The building sits up on a hillside and the back wall of the building is all windows.  When you look outside, you are looking down into a wooded area with a stream.  The vantage point is outstanding and I can’t keep my eyes from scanning, searching for movement, trying to catch the flick of a deer tail or quick flight of a woodpecker.  It’s incredibly distracting, those windows, and I know I am the rudest parent they deal with, ever.  I don’t even have time to look at them, I might miss something.

With the leaves off the trees the entire ravine is exposed.  I didn’t even have to try to see the red fox.  He walked into view like a bright red fire engine positioned in front of a snow bank. 

“It’s a red fox,” I said out loud, trying to act like it wasn’t a big deal to me when it was.  No one in the office even turned his or her head.  The orthodontist said nonchalantly “Oh, we see him now and then.  Glad he is still out there doing well.”  His voice didn’t sound glad though.  Didn’t even sound interested. To my daughter’s credit, she tried to sit up to see it but they wanted her to open her mouth back up for another look so she didn’t get much more than a glance.

I stared at the fox.  His winter coat was thick.  The white tipped tail was incredibly bushy.  He glided with purpose to a designated spot, stopped and began to eat.  Road kill, I thought.  He is eating road kill.  Probably a deer that got hit and made it a short distance into the woods before collapsing. 

A fox is adaptable.  They take advantage of what is given, use it to sustain themselves and move on. Which is exactly what he did, trotting away, smelling and searching as he went, winding all over the area before disappearing down stream. 

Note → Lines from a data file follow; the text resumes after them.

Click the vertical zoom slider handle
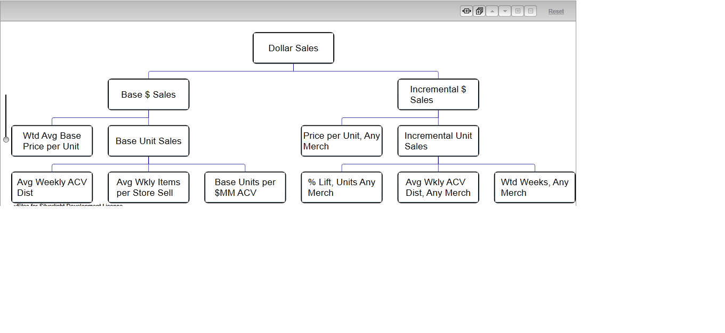This screenshot has width=725, height=333. click(6, 139)
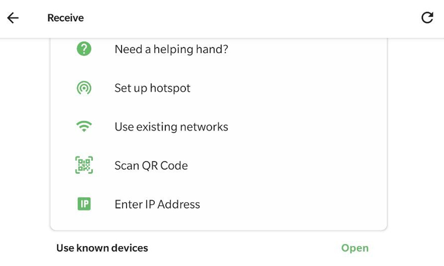Open the "Need a helping hand?" option
The width and height of the screenshot is (444, 266).
coord(171,49)
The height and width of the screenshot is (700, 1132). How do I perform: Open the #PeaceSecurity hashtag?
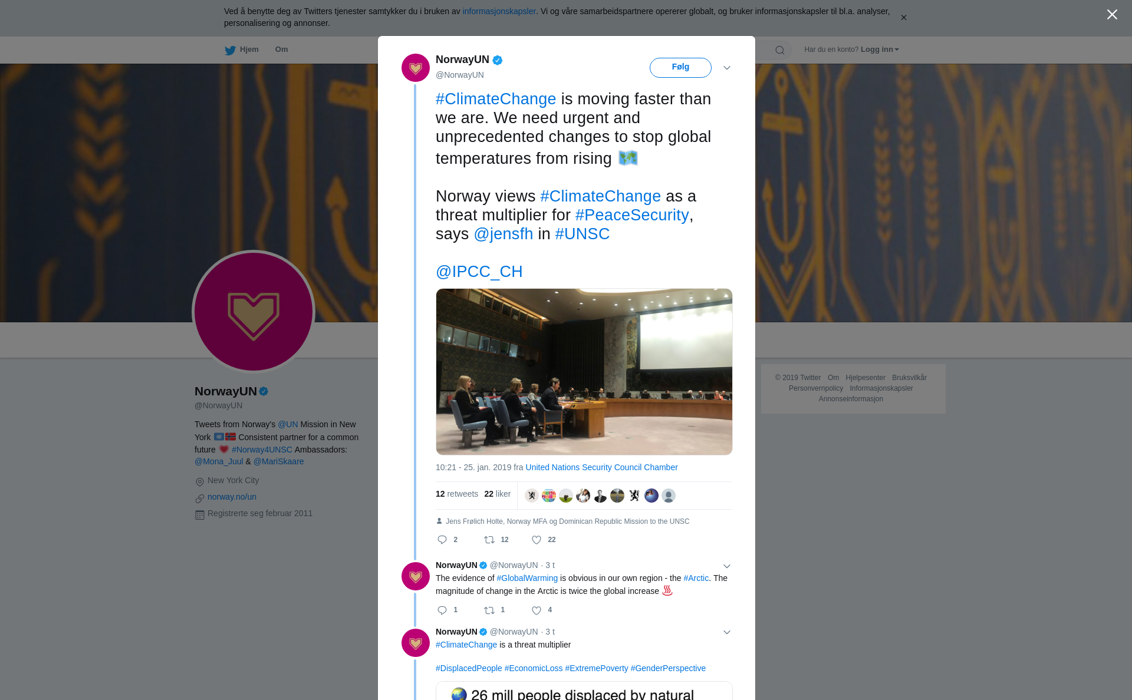pyautogui.click(x=631, y=215)
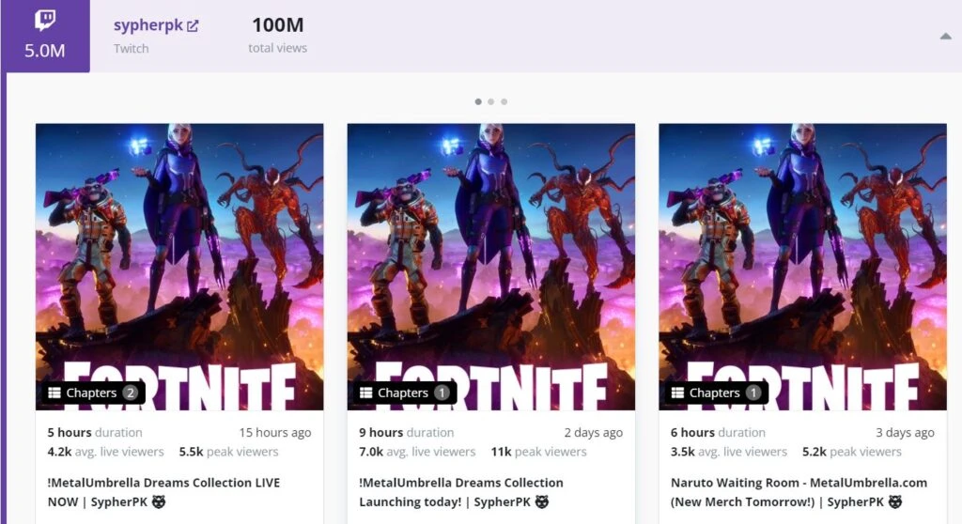Click the Twitch logo icon
This screenshot has height=524, width=962.
click(x=44, y=21)
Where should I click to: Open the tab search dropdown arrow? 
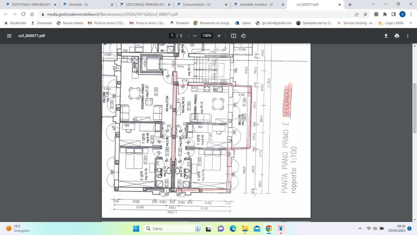point(373,5)
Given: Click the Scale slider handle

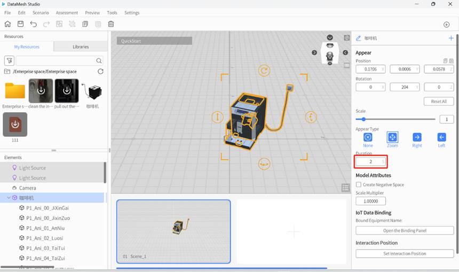Looking at the screenshot, I should pyautogui.click(x=363, y=119).
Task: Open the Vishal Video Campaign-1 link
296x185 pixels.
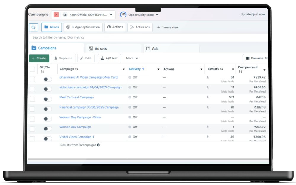Action: pos(77,137)
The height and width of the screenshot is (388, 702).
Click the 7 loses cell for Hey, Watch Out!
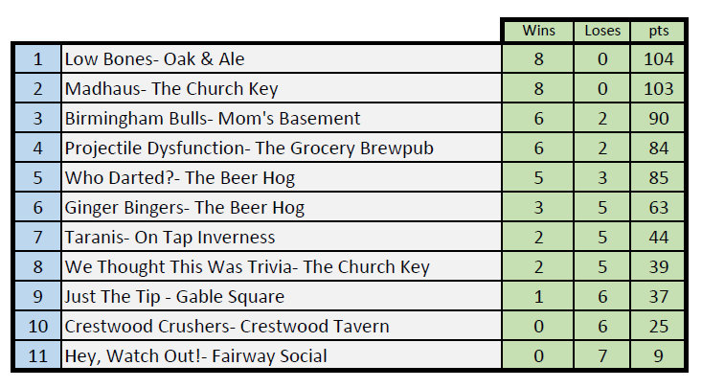[x=602, y=355]
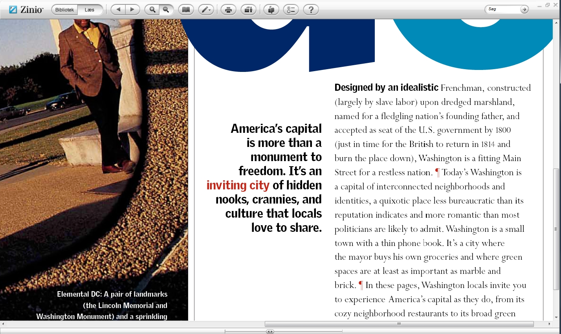Viewport: 561px width, 334px height.
Task: Click the vertical scrollbar down arrow
Action: pos(556,317)
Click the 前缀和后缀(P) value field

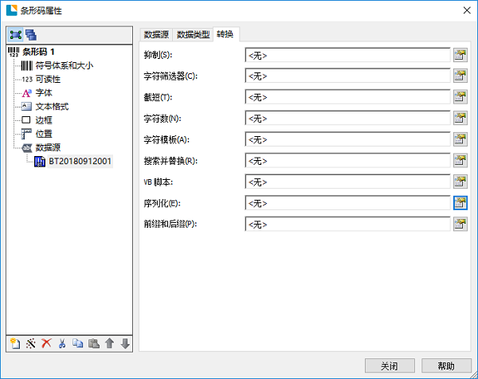pyautogui.click(x=347, y=224)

I was left contemplating the road kill.  I’ve been looking for sustainability lately.  I’m going through some serious transitions right now and I find myself asking that all familiar question, “Where are you God?”  I am hungry for answers right now.

The fox woke up hungry, too.  Got up, started searching and found a buffet.  I’m sure he had no preconceived notions about where his next meal was coming from. He walked up to it and simply started feeding.  There was no hesitation, no questioning, and no pondering.  He didn’t pause and reflect about whether it was the meal he wanted to eat.  It was simply the meal that had been provided for him to eat.

That’s what hit me.  Sometimes the answer is there, right in front of me, but I miss it because it isn’t what I wanted or what I expected.  So I move on, still hungry, searching for the answer even after it has already been provided.
What if the Creator gave me road kill?  Would I eat it?  Or would I starve instead?  What biases in my life would prevent me from seeing it as the gift it might have been intended to be?  Would I have the wisdom to simply accept the gift?  Or would my own fear and prejudices prevent me from accepting it?

Reminds me of that joke I’m sure you’ve heard.  Goes like this: A farmer is sitting on his roof after a huge flood.  He needs rescued and guy in a boat comes along.  He offers to take the farmer with him. The farmer refuses saying he is putting his trust in God.  The water keeps rising and another boat comes.  Again, the farmer refuses to climb in.  “God will save me,” he says.  When the roof is almost under water a helicopter comes and offers to save the farmer.  Once again, the farmer refuses, putting his trust in God.  The helicopter goes away.  The farmer drowns.  Upon reaching the gates of heaven, the Farmer asks God why he let him down.  And God replies, “I didn’t!  I sent you two boats and a helicopter.”

The fox just ate.  Without hesitation, debate or doubt he simply accepted the gift and ate.  I wonder what gifts I am refusing to accept.  I wonder if I will be able to see them for the gifts they are. 

My daughter has to wear those braces for another month.  She was really hoping to get them off that day but the orthodontist was insistent about investing the extra time.  I don’t think my daughter saw the extra month for the gift it was.

“Your braces are like road kill,” I tell her on the way home.  She ignores me. She probably rolled her eyes, too.  She didn’t say a word.  Poor girl, she knows better.



02/16/2012 10:13

What a great reminder to accept the gifts I am given with gratitude.